City, volunteers ready for annual cleanup day

– You wouldn’t think that picking up your neighbor’s trash would draw you closer, but officials say two decades of seeing it in action has proved that dirt can be the tie that binds.

City employees are getting ready for the Great American Cleanup, an annual event that started as the “bag-a-thon” in the early 1990s with about 1,500 volunteers that has grown exponentially to the point that a map with shaded areas showing where crews will be working appears to have most of the city covered.

Officials expect about 5,000 volunteers for the May 18 event; last year, more than 200 groups picked up more than 94 tons of trash and debris.

“It really opens people’s eyes and educates them about how much litter is out there,” said Matt Gratz, city director of solid waste. “You’d be surprised what people throw away.”

You might also be surprised that picking up trash in an area somehow makes people love it more.

Kira Blacketor, program manager in the city’s solid waste department, said that after people clean an area, they begin to take personal ownership in it. That’s true whether it’s employees cleaning the neighborhood around their business or a group assigned to a random site in the city. Often, officials said, after a group works in one area, they ask for the same spot year after year.

Sometimes, they do it because they’ve formed relationships.

Last year, Blacketor said, Catherine Kasper Place got a large group of Burmese immigrants together to build a community garden at their apartment complex, but she needed more volunteers. Emmanuel Community Church stepped in to help, and the experience meant so much to everyone involved, they’re doing it again this year.

“It’s a great way to involve youth and kids in the community, to give back to the community as a family,” Blacketor said. “People want to help, but they need someone to spearhead it up. Once someone’s willing to be a leader, people will come out and be happy to volunteer.”

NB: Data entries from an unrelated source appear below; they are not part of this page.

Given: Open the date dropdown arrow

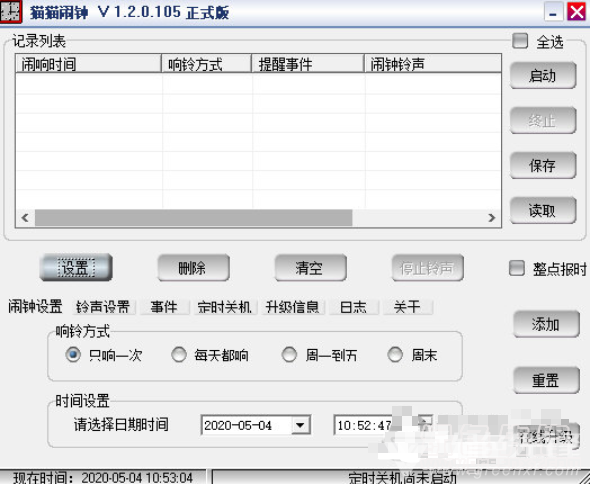Looking at the screenshot, I should [300, 425].
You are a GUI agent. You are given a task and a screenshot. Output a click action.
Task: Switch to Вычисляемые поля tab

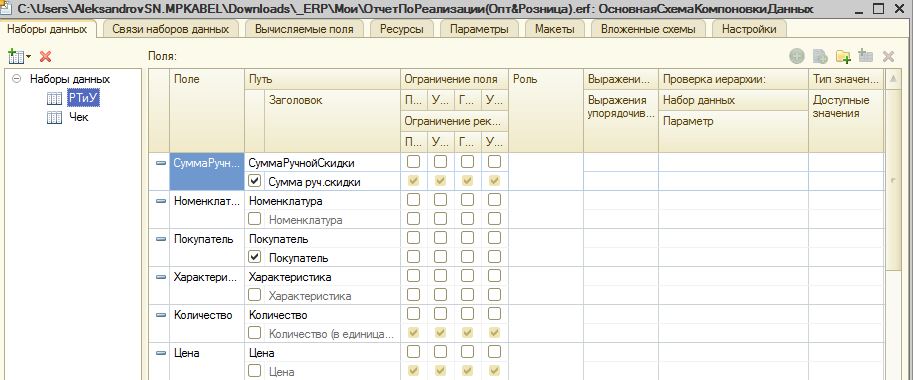click(304, 29)
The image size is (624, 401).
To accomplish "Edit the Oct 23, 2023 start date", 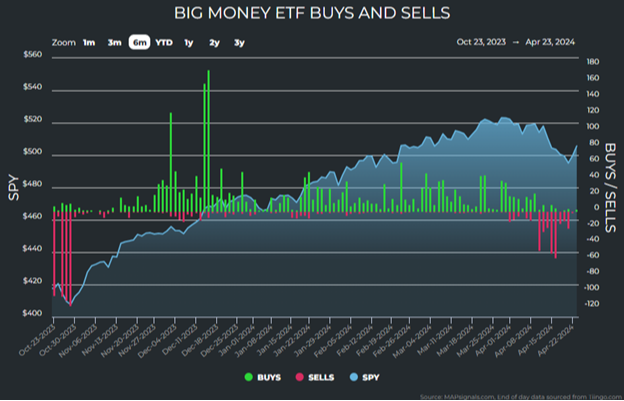I will click(483, 42).
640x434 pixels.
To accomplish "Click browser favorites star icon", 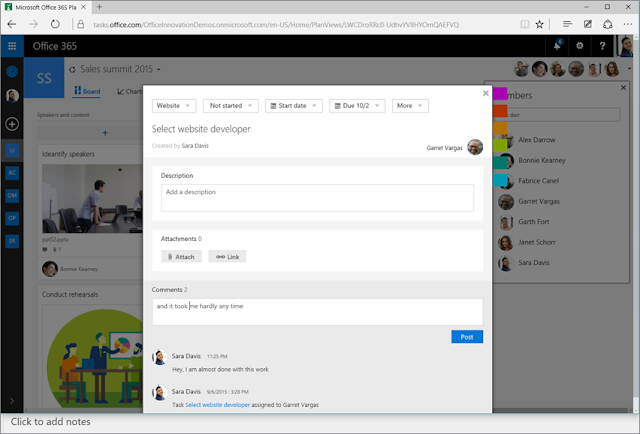I will (540, 24).
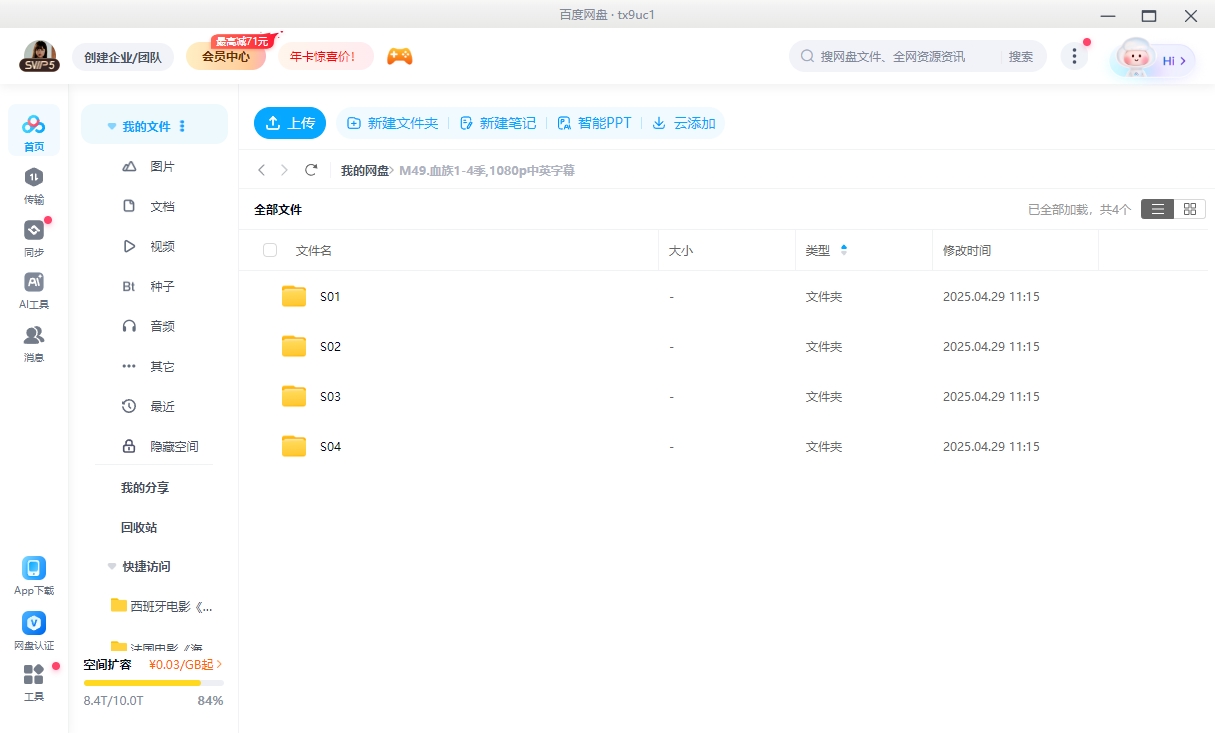Tick the select-all checkbox next to 文件名
This screenshot has width=1215, height=733.
coord(270,250)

That’s the reason so many volunteers do so much, city officials said – not because of anything incredible the city has done, but because it’s given people an easy way to make a difference.

The hot dogs help, too.

After the work is done, the city throws a party for the volunteers, feting them from 11:30 a.m. to 2 p.m. at Headwaters Park with lunch, a band, kids games and giveaways. Work gloves, trash bags, food and drinks are donated by businesses.

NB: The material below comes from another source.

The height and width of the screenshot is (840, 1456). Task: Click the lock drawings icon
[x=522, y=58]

The event is May 18, but officials want volunteers to register by April 15 so they know how many supplies to order. Register online at or by calling 311. If you or your group has a place in mind to work, that can be accommodated; otherwise officials will assign you a place.

Blacketor said the volunteer spirit in Fort Wayne is alive and well.

“Not every community draws that many volunteers every year,” she said. “I think the city of Fort Wayne is getting noticed because of the amount of volunteers we have.”